In this part we find out which Output Areas the person is likely to be in.

Previously I did this by computing a 2d spatial probability distribution by multiplying the 'donuts' which surround each landmark. I.e. the probability of being at location \(X\) is the product of the probability of being at \(X\)'s distance from each landmark \(L_i\), given we were told we were \(d_i\) distance from each landmark:

\(P(X|L_1, d_1, ... L_N, d_N) = \prod_i P(||X-L_i||_2 | d_i)\)

For a given Output area, \(OA\):

I then found \(P(OA) = \sum_{X \in Range} P(OA|X,\mathbf{L})P(X|\mathbf{L})\)

Where \(P(OA|X,\mathbf{L}) = P(OA|X)\) and is just zero or one depending on which OA it is in.

So \(P(OA|\mathbf{L}) = \sum_{X \in OutputArea} P(X|\mathbf{L})\)

However, later when using this with the Bayesian network, I found that we were trying to infer \(P(OA|age,gender)\) *and* \(P(OA|\mathbf{L})\), which can't be easily accomodated together.

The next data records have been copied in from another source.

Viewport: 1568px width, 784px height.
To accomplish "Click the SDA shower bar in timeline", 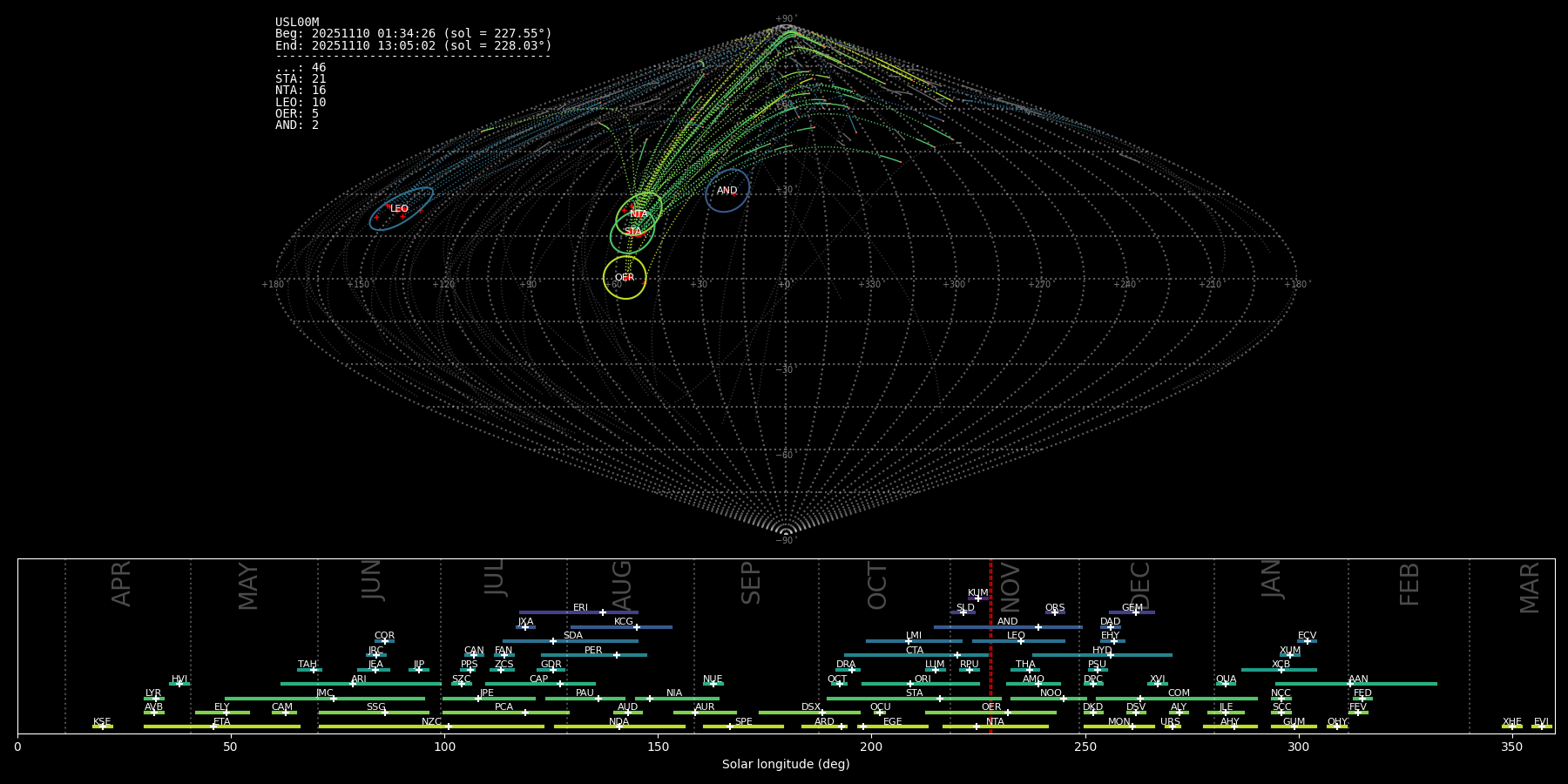I will (570, 641).
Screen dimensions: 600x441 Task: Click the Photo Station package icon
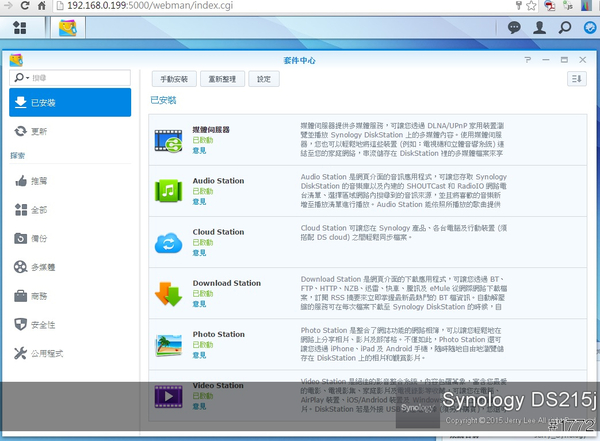pyautogui.click(x=167, y=346)
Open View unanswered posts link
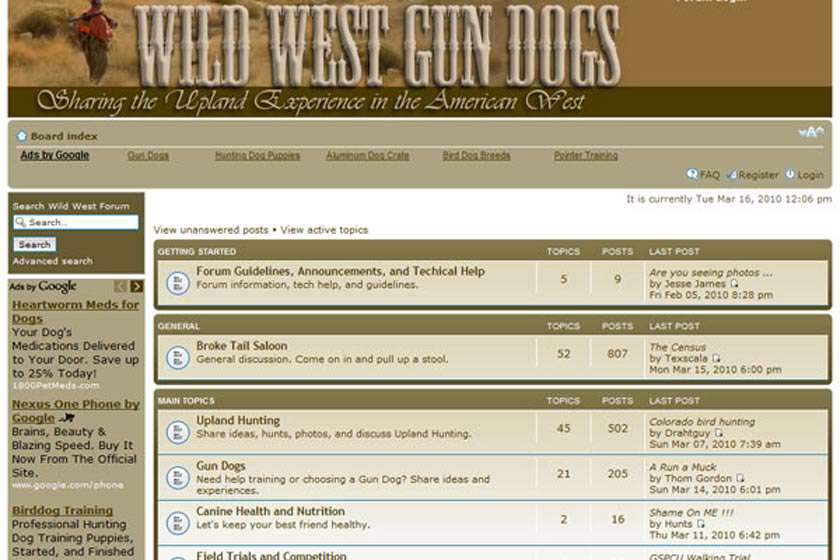This screenshot has height=560, width=840. tap(211, 230)
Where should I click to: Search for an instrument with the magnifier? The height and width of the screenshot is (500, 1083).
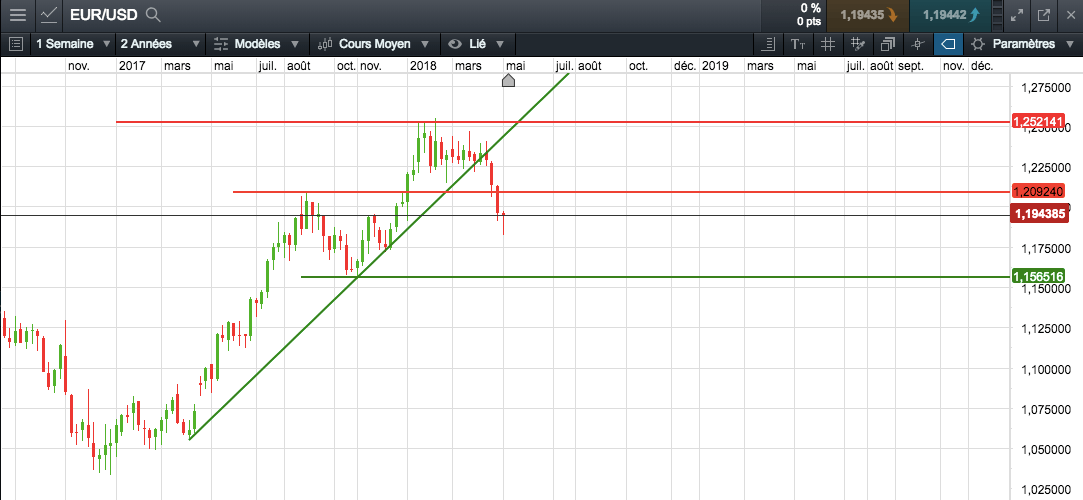click(153, 15)
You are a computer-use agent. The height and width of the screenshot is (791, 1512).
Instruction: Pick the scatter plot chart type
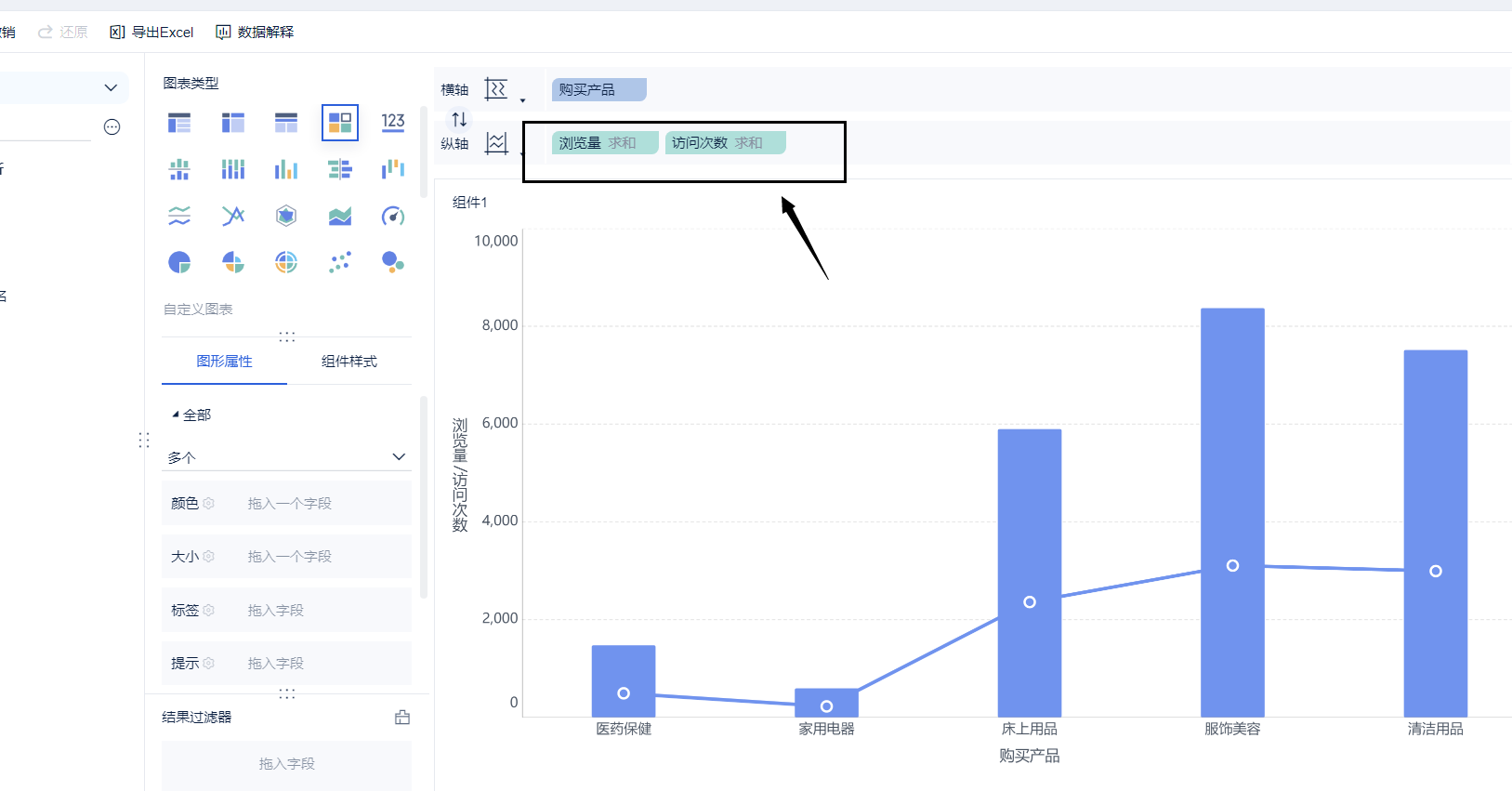point(340,262)
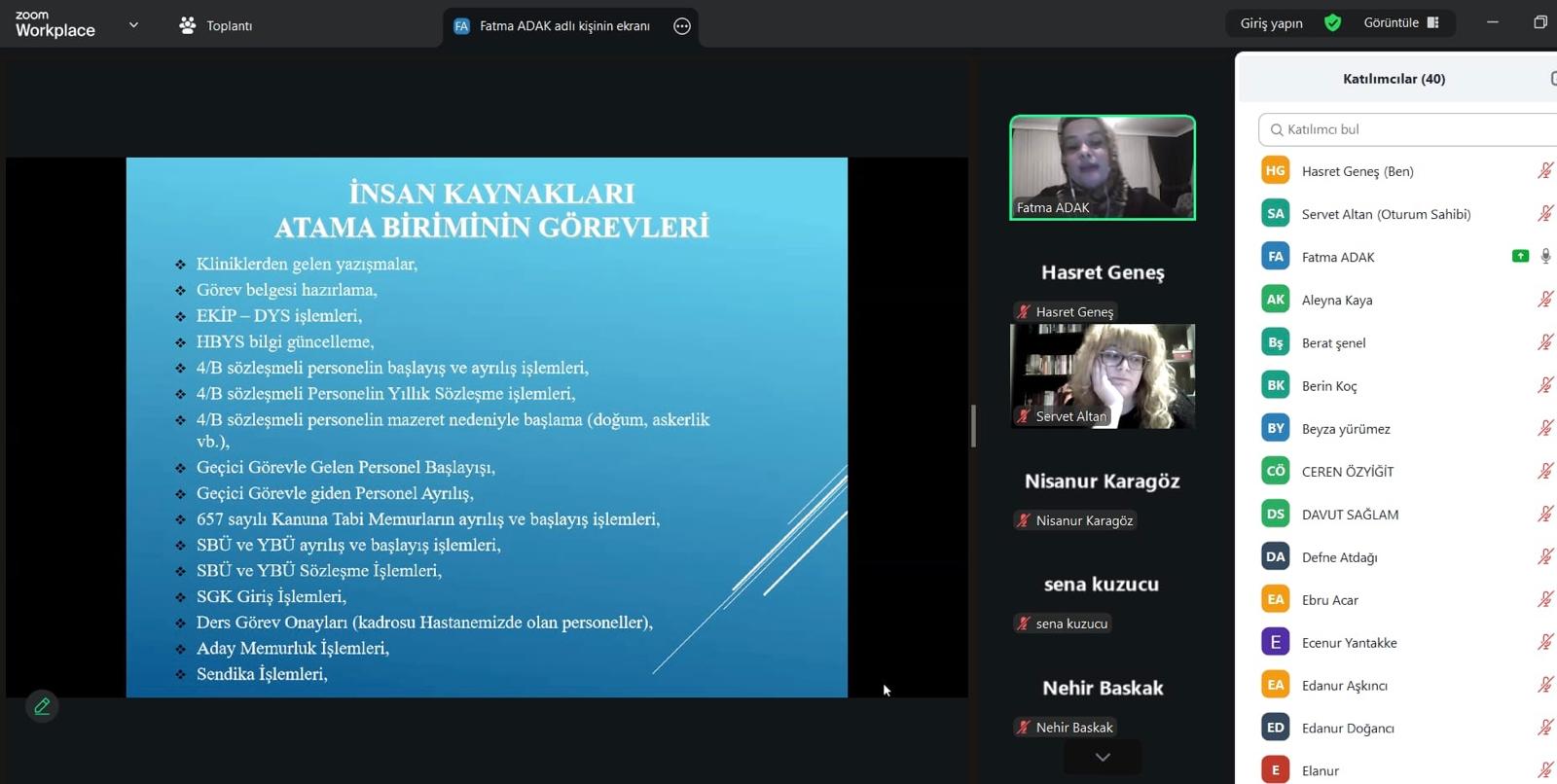1557x784 pixels.
Task: Click the search magnifier icon in participants
Action: point(1277,129)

Dai Zhenwen made the observation that I should think about this in a more 'probabilistic' way. Specifically, I should be finding the likelihood of the reported distance from landmark \(i\) being \(d_i\) given we're in output area, \(OA\):

\(P(d_i|OA)\)

Assuming these are independent (TODO: How poor is this assumption?)

\(P(\mathbf{d}|OA) = \prod_i P(d_i|OA)\)

\(P(\mathbf{d}|OA) = \prod_i \sum_{X \in Range} P(d_i|X) P(X|OA)\)

Where again P(X|OA) is contstant inside the output area and zero outside.

\(P(\mathbf{d}|OA) = \left< P(d_i|X) \right>_{X \in OutputArea}\)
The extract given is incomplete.